A Desk Guide for the 2023 Proposed Financial Value Transparency & Gainful Employment Rule

Thompson Coburn

June 23, 2023
Last Updated: July 19, 2023
On May 19, 2023, the U.S. Department of Education (the “Department”) published in the Federal Register the official version of its latest notice of proposed rulemaking (“NPRM”).1 While this proposed rule covers a number of important topic areas for Title IV-participating institutions, including financial responsibility, administrative capability, and certification procedures, the most substantial element of the Department’s proposal is the reintroduction of the “gainful employment” or “GE” framework. Of particular significance, this latest version of the GE rule, now titled “Financial Value Transparency and Gainful Employment,” has been expanded to cover all Title IV programs at all Title IV-participating institutions of higher education.

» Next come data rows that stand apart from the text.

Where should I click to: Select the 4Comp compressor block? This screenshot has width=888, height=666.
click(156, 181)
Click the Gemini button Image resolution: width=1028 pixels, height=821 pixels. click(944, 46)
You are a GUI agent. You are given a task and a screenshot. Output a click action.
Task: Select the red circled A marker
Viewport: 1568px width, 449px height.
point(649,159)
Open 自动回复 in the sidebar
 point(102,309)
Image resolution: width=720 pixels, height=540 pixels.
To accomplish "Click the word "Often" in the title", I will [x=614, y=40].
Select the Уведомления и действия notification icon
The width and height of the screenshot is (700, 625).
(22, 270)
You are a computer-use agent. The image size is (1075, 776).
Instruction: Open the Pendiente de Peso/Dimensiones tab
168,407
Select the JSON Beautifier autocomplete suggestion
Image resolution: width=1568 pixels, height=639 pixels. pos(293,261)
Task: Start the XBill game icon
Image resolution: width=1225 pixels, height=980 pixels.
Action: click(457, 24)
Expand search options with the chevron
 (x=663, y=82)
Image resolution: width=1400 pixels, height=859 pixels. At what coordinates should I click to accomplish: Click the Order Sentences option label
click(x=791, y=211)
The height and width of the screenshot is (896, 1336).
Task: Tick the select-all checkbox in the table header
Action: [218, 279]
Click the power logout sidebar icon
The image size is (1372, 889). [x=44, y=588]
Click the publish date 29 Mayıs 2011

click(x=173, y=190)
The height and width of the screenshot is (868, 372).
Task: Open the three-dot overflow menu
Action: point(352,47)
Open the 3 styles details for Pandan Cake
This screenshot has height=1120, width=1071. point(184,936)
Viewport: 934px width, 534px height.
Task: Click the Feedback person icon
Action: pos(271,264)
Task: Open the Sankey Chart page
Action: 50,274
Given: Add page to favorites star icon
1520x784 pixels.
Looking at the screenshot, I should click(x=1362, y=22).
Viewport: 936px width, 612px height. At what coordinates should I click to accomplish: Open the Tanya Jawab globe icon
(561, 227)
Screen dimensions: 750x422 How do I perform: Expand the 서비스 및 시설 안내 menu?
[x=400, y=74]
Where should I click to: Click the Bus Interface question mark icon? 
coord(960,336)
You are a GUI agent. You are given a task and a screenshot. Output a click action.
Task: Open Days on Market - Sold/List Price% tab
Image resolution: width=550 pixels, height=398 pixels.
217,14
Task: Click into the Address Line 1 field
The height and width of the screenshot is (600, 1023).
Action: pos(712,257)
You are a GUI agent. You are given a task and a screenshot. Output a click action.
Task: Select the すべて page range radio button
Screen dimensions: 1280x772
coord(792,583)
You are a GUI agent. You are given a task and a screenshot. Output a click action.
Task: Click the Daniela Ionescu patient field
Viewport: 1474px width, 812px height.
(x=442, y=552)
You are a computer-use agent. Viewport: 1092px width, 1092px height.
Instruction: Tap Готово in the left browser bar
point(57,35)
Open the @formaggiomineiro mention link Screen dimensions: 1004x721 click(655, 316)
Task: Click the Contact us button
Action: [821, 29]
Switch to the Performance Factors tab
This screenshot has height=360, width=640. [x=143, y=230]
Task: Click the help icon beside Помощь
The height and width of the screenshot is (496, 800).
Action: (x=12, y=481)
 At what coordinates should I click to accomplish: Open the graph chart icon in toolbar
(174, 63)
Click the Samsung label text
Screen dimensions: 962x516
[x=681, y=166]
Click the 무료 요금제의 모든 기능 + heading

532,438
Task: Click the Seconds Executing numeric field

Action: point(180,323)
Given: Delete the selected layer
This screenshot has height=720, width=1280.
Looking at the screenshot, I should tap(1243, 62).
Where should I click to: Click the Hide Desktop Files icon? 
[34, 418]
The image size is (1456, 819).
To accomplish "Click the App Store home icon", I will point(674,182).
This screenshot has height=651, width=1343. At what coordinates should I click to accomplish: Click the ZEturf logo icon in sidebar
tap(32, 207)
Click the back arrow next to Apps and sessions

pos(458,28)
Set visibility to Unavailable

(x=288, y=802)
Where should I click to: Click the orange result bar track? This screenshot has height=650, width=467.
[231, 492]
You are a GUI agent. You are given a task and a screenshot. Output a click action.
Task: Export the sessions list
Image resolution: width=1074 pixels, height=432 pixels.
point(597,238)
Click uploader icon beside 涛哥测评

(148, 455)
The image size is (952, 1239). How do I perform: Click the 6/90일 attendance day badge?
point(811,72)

We have developed this Desk Guide to assist institutions as they contemplate compliance with this latest version of the GE rule. The Guide is divided into three parts. In Part I, we provide a succinct overview of the proposed Financial Value Transparency and Gainful Employment framework (for simplicity, hereinafter the proposed “GE rule”). In Part II, which is the primary focus of this Guide, we detail a step-by-step process institutions can follow to project Debt-to-Earnings (D/E) rates under the proposed rule. Finally, in Part III, we offer guidance regarding how institutions can project earnings premiums. We believe efforts to project and understand D/E rate performance are worthwhile, even as calculated under the proposed rule. A final rule would not take effect until July 1, 2024, at the earliest, and lobbying, elections, and court challenges likely stand between the effective date and the first round of possible sanctions. This said, the sooner an institution is aware that it has (or may have) an issue, the sooner it can begin revising a problem program or creating and seeking approval of a new program to take its place. In addition, gathering data for the purpose of projecting rates may facilitate an institution’s accompanying efforts to satisfy any reporting obligations under the final regulation.